OBJECTIVES: Evaluating structural changes in oral epithelium can assist with the diagnosis of cancerous lesions. Two-dimensional (2D) non-invasive optical coherence tomography (OCT) is an established technique for this purpose. The objective of this study was to develop and test the diagnostic accuracy of a three-dimensional (3D) evaluation method. METHODS: The oral lip mucosa of 10 healthy volunteers was scanned using an 870-nm spectral-domain OCT device (SD-OCT) with enhanced depth imaging (EDI). Four raters semi-automatically segmented the epithelial layer twice. Thus, eighty 3D datasets were created and analyzed for epithelial thickness. To provide a reference standard for comparison, the raters took cross-sectional 2D measurements at representative sites. The correlation between the 2D and 3D measurements, as well as intra- and inter-rater reliability, were analyzed using intraclass correlation coefficients (ICC). RESULTS: Mean epithelial thickness was 280 ± 64µm (range 178-500 µm) and 268 ± 49µm (range 163-425 µm) for the 2D and 3D analysis, respectively. The inter-modality correlation of the thickness values was good (ICC: 0.76 [0.626-0.846]), indicating that 3D analysis of epithelial thickness provides valid results. Intra-rater and inter-rater reliability were good (3D analysis) and excellent (2D analysis), suggesting high reproducibility. CONCLUSIONS: Diagnostic accuracy was high for the developed 3D analysis of oral epithelia using non-invasive, radiation-free OCT imaging. CLINICAL SIGNIFICANCE: This new 3D technique could potentially be used to improve time-efficiency and quality in the diagnosis of epithelial lesions compared with the 2D reference standard.

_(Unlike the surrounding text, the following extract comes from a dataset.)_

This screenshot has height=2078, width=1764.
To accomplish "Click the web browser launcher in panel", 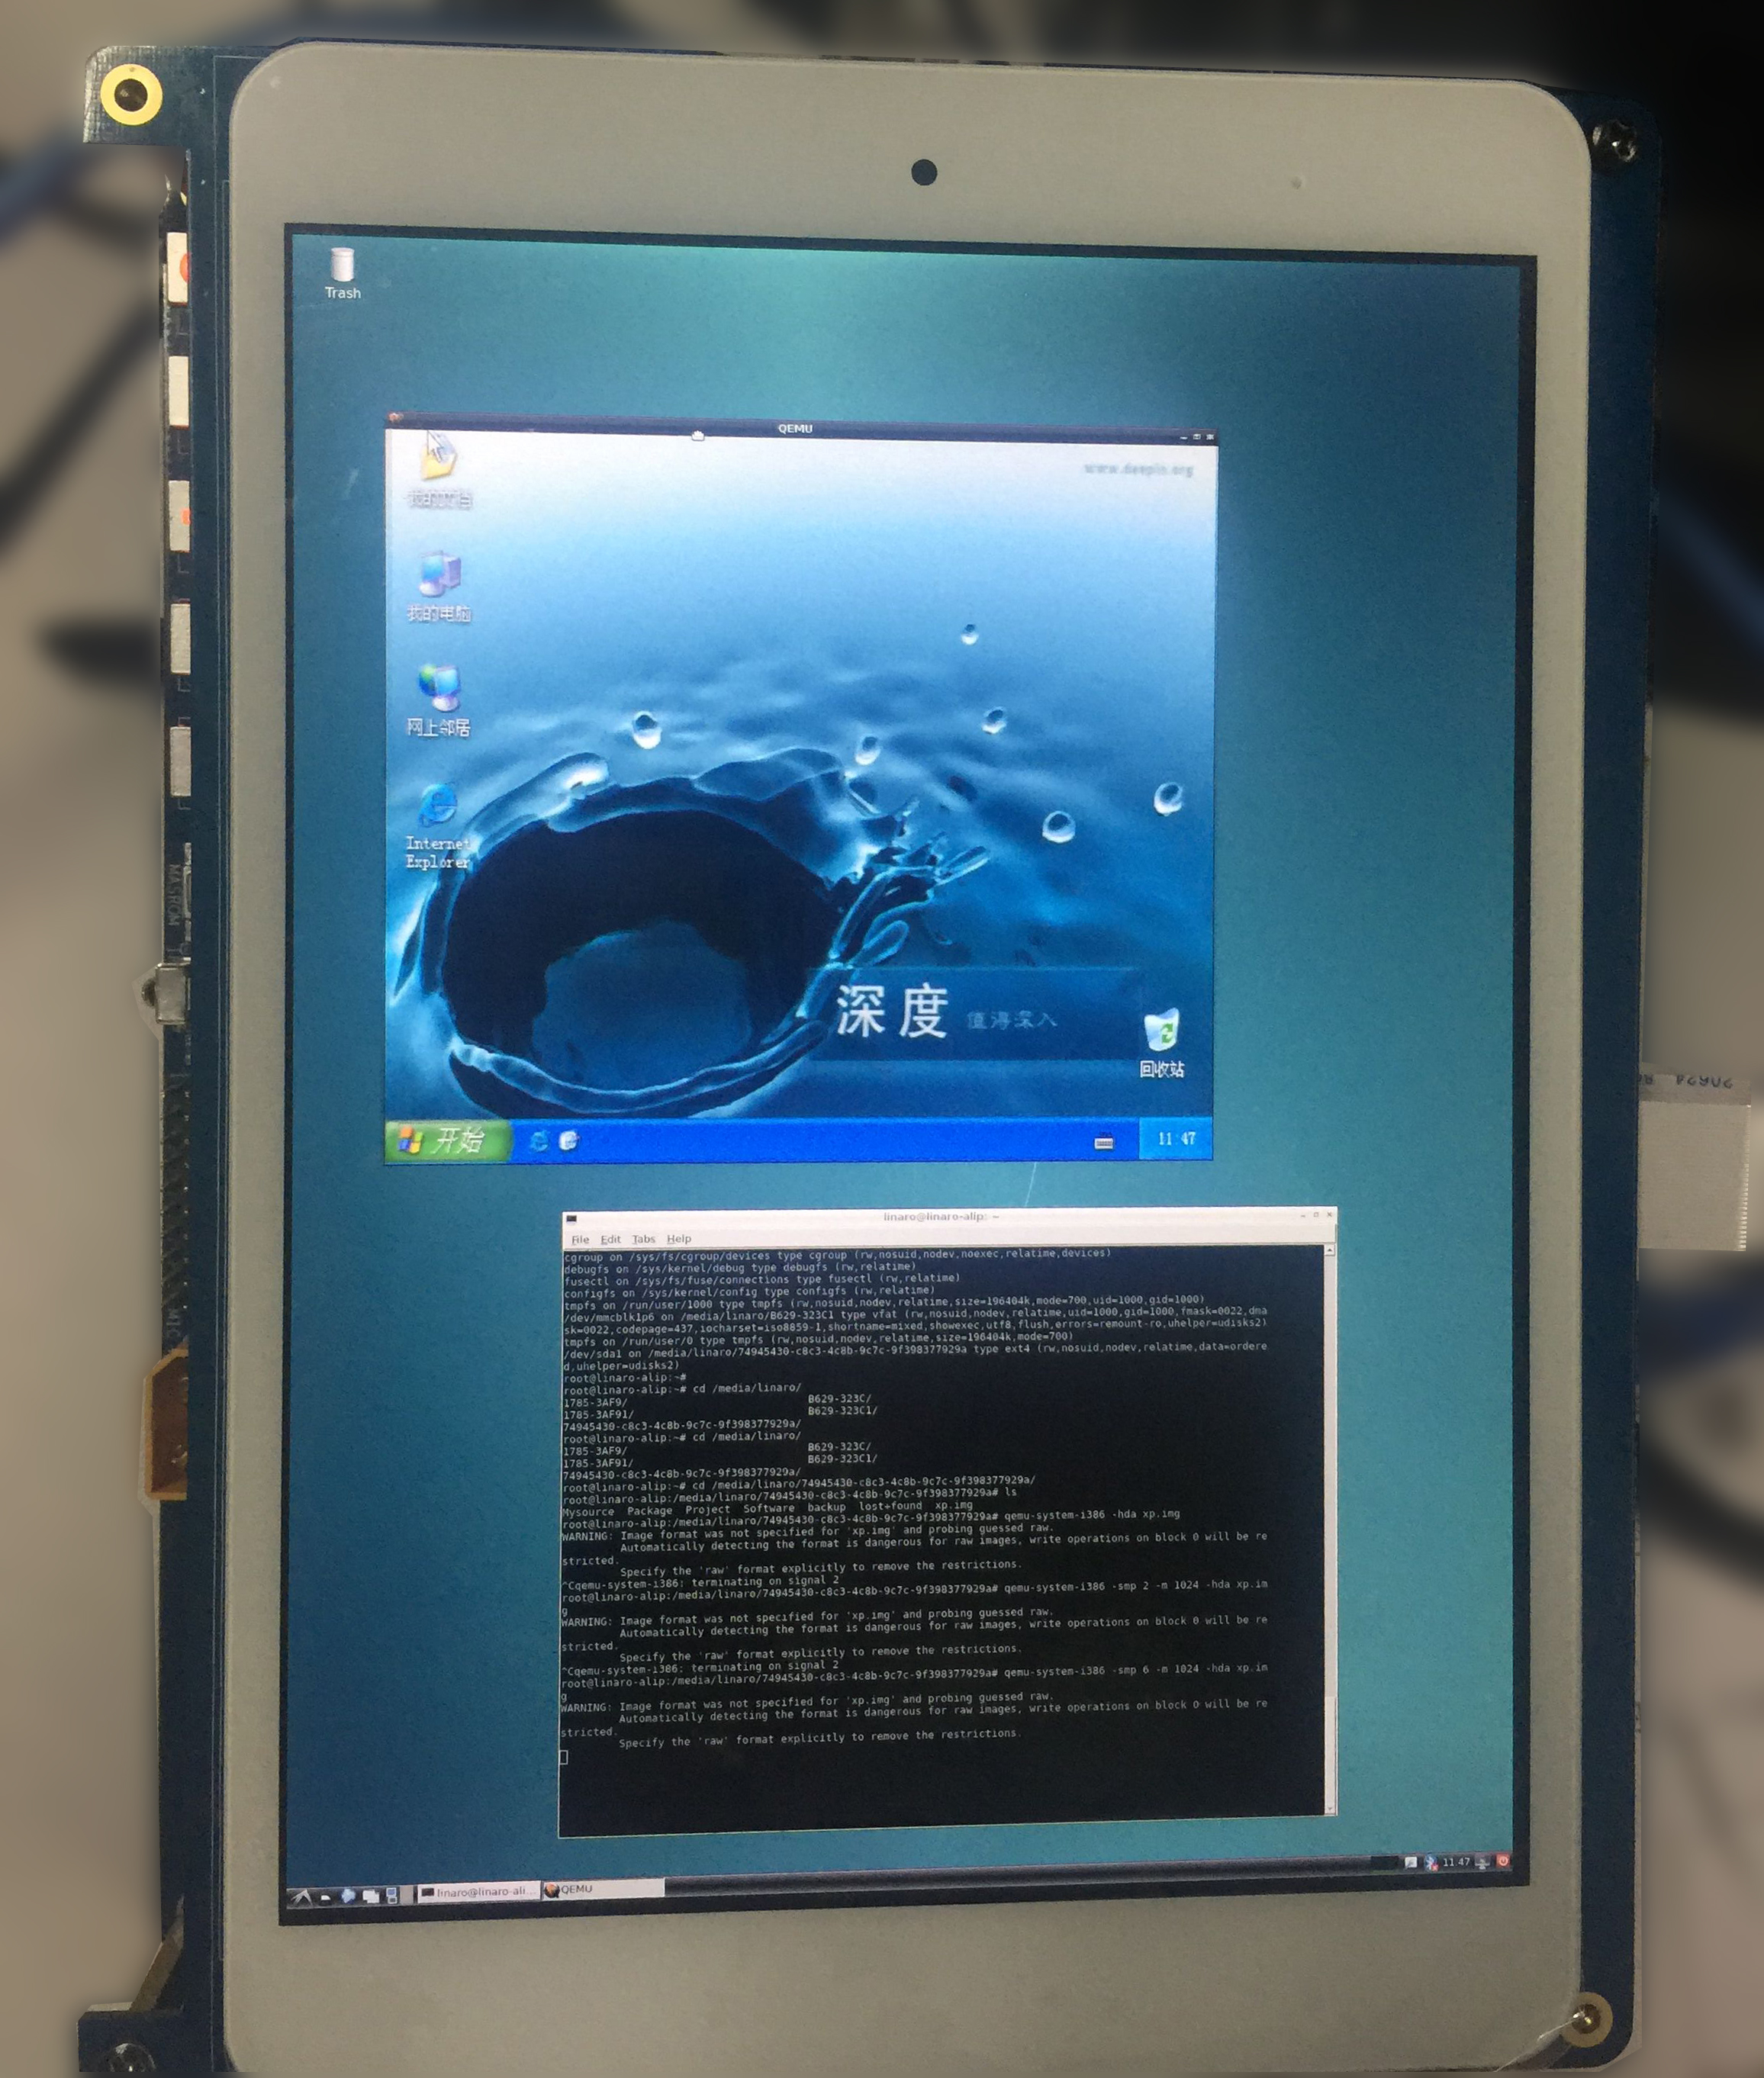I will click(x=348, y=1895).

Diagnostic accuracy of 870-nm spectral-domain OCT with enhanced depth imaging for the detection of caries beneath ceramics.

OBJECTIVES: To evaluate the diagnostic accuracy of optical coherence tomography (OCT) for the non-invasive detection of caries adjacent to ceramic materials. METHODS: Disks made from five ceramic materials (hybrid ceramic, feldspathic ceramic, zirconia-reinforced lithium silicate, lithium disilicate, and high-translucent zirconia) were ground to the recommended material thickness for single crown restorations and laminated with a 100 µm thick layer of one of three adhesive cements. The disks were fixed to extracted human molars with or without carious lesions of one of three standardized sizes. A total of 240 stacks of cross-sectional scans obtained using an 870-nm SD-OCT with enhanced depth imaging (EDI) were presented to five raters. Diagnostic accuracy was determined by rating the teeth beneath the cemented material as carious or healthy. RESULTS: Carious samples were distinguished from sound teeth with high diagnostic accuracy, even for early stage caries. Sensitivity (SE) and specificity (SP) pooled over all raters and all materials were 0.9 and 0.97, respectively. When analyzing the effect of the ceramic and cement materials on detection rates, high SE and SP values of >0.96 and >0.91, respectively, were recorded for lithium disilicate, zirconia-reinforced lithium silicate, and high-translucent zirconia irrespective of the cement type. For hybrid and feldspathic ceramics, the cement material was found to have a significant effect on caries detection. CONCLUSIONS: Given its high diagnostic accuracy, 870-nm SD-OCT with EDI might be useful for the detection of caries beneath restorative materials. The effect of the prescribed ceramic and cement material on optical penetration depth is substantial.